Written task:
Reproduce, without any alteration, the rows from the line containing "Task: Click the 評価者名" through the line containing "pyautogui.click(x=598, y=751)", including both of those lines.
═════ Material provided
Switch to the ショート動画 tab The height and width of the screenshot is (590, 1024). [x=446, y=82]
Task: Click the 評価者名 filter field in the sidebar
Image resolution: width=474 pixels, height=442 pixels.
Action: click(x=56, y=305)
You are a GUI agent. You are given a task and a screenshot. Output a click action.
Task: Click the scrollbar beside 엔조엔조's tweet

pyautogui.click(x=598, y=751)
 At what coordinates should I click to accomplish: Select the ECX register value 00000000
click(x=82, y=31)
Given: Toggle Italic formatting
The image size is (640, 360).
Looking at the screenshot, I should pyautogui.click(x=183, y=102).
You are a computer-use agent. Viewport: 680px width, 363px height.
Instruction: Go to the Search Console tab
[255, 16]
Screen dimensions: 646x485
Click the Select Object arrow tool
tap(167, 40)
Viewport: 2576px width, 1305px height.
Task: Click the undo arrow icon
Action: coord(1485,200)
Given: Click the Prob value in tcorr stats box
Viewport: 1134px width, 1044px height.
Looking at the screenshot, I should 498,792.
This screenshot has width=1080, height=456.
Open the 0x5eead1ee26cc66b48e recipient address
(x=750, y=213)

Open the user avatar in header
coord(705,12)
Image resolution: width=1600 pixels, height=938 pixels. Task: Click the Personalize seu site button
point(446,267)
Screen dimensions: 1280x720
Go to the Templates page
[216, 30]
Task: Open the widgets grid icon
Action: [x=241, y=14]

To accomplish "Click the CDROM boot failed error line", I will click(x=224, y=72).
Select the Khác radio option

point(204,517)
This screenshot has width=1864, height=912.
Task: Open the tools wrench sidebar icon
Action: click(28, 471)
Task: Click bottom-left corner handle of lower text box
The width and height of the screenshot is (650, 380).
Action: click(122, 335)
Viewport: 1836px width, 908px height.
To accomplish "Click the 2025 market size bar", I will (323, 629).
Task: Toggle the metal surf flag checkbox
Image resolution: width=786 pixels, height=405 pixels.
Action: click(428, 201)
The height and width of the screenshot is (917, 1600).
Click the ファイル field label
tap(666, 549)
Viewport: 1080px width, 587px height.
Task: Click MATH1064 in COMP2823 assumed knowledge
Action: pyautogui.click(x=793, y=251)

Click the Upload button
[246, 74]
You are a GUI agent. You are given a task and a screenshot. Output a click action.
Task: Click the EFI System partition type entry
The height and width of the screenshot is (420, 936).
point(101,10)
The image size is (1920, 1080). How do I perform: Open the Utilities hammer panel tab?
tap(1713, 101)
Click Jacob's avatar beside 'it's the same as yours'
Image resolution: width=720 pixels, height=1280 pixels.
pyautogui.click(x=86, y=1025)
══════════
Reply to the exercise:
Task: Click the 評価者名 filter field in the sidebar
Image resolution: width=474 pixels, height=442 pixels.
Action: click(x=56, y=305)
You are a GUI agent. You are given a task and a screenshot. Output a click action.
Task: Click the scrollbar beside 엔조엔조's tweet

pyautogui.click(x=598, y=751)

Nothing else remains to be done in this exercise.